_Data to examine_:
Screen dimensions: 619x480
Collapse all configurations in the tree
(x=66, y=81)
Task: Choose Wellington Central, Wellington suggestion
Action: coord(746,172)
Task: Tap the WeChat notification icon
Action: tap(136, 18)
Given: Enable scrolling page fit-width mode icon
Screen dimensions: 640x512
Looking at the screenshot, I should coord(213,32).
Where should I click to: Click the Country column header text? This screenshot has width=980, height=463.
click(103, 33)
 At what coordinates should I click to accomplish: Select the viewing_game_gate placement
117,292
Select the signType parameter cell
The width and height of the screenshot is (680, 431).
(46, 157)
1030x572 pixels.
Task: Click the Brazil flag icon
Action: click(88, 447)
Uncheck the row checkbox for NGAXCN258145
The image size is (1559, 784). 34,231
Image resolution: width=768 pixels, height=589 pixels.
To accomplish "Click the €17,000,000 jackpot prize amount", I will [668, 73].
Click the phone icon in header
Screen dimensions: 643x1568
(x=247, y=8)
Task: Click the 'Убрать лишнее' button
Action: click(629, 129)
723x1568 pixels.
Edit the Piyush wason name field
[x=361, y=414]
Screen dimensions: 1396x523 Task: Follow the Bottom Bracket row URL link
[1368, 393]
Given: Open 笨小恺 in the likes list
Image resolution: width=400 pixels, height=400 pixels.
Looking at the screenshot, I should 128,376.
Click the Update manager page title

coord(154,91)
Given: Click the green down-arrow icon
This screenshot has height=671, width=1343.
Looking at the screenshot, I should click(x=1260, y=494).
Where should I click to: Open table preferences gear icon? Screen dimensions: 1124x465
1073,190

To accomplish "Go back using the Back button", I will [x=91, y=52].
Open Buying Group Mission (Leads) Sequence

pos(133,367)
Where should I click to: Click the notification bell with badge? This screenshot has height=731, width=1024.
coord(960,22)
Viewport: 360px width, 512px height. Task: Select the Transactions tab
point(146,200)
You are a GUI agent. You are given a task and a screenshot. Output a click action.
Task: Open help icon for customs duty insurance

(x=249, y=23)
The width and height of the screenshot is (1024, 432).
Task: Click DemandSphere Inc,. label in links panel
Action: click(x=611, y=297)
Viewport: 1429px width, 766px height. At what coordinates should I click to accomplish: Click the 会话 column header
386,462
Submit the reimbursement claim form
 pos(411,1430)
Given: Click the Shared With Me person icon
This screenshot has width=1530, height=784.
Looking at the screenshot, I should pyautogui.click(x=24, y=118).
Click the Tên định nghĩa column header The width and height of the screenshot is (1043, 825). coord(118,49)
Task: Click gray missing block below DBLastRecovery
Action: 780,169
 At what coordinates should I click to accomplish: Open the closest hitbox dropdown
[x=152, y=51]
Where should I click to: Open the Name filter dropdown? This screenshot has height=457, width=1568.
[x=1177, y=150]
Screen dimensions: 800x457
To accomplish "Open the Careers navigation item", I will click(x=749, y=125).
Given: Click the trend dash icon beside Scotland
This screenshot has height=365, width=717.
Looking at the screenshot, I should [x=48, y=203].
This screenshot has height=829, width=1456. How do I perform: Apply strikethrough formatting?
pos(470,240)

_Problem to work on_:
Line by line, copy the data above exactly as it reads.

_Answer box_:
Screen dimensions: 619x480
Collapse all configurations in the tree
(x=66, y=81)
Task: Choose Wellington Central, Wellington suggestion
Action: coord(746,172)
Task: Tap the WeChat notification icon
Action: tap(136, 18)
Given: Enable scrolling page fit-width mode icon
Screen dimensions: 640x512
Looking at the screenshot, I should coord(213,32).
Where should I click to: Click the Country column header text? This screenshot has width=980, height=463.
click(103, 33)
 At what coordinates should I click to accomplish: Select the viewing_game_gate placement
117,292
Select the signType parameter cell
The width and height of the screenshot is (680, 431).
(46, 157)
1030x572 pixels.
Task: Click the Brazil flag icon
Action: click(88, 447)
Uncheck the row checkbox for NGAXCN258145
The image size is (1559, 784). 34,231
Image resolution: width=768 pixels, height=589 pixels.
To accomplish "Click the €17,000,000 jackpot prize amount", I will [668, 73].
Click the phone icon in header
Screen dimensions: 643x1568
(x=247, y=8)
Task: Click the 'Убрать лишнее' button
Action: click(629, 129)
723x1568 pixels.
Edit the Piyush wason name field
[x=361, y=414]
Screen dimensions: 1396x523 Task: Follow the Bottom Bracket row URL link
[1368, 393]
Given: Open 笨小恺 in the likes list
Image resolution: width=400 pixels, height=400 pixels.
Looking at the screenshot, I should 128,376.
Click the Update manager page title

coord(154,91)
Given: Click the green down-arrow icon
This screenshot has height=671, width=1343.
Looking at the screenshot, I should click(x=1260, y=494).
Where should I click to: Open table preferences gear icon? Screen dimensions: 1124x465
1073,190

To accomplish "Go back using the Back button", I will [x=91, y=52].
Open Buying Group Mission (Leads) Sequence

pos(133,367)
Where should I click to: Click the notification bell with badge? This screenshot has height=731, width=1024.
coord(960,22)
Viewport: 360px width, 512px height. Task: Select the Transactions tab
point(146,200)
You are a GUI agent. You are given a task and a screenshot. Output a click action.
Task: Open help icon for customs duty insurance

(x=249, y=23)
The width and height of the screenshot is (1024, 432).
Task: Click DemandSphere Inc,. label in links panel
Action: click(x=611, y=297)
Viewport: 1429px width, 766px height. At what coordinates should I click to accomplish: Click the 会话 column header
386,462
Submit the reimbursement claim form
 pos(411,1430)
Given: Click the Shared With Me person icon
This screenshot has width=1530, height=784.
Looking at the screenshot, I should pyautogui.click(x=24, y=118).
Click the Tên định nghĩa column header The width and height of the screenshot is (1043, 825). coord(118,49)
Task: Click gray missing block below DBLastRecovery
Action: 780,169
 At what coordinates should I click to accomplish: Open the closest hitbox dropdown
[x=152, y=51]
Where should I click to: Open the Name filter dropdown? This screenshot has height=457, width=1568.
[x=1177, y=150]
Screen dimensions: 800x457
To accomplish "Open the Careers navigation item", I will click(x=749, y=125).
Given: Click the trend dash icon beside Scotland
This screenshot has height=365, width=717.
Looking at the screenshot, I should [x=48, y=203].
This screenshot has height=829, width=1456. How do I perform: Apply strikethrough formatting?
pos(470,240)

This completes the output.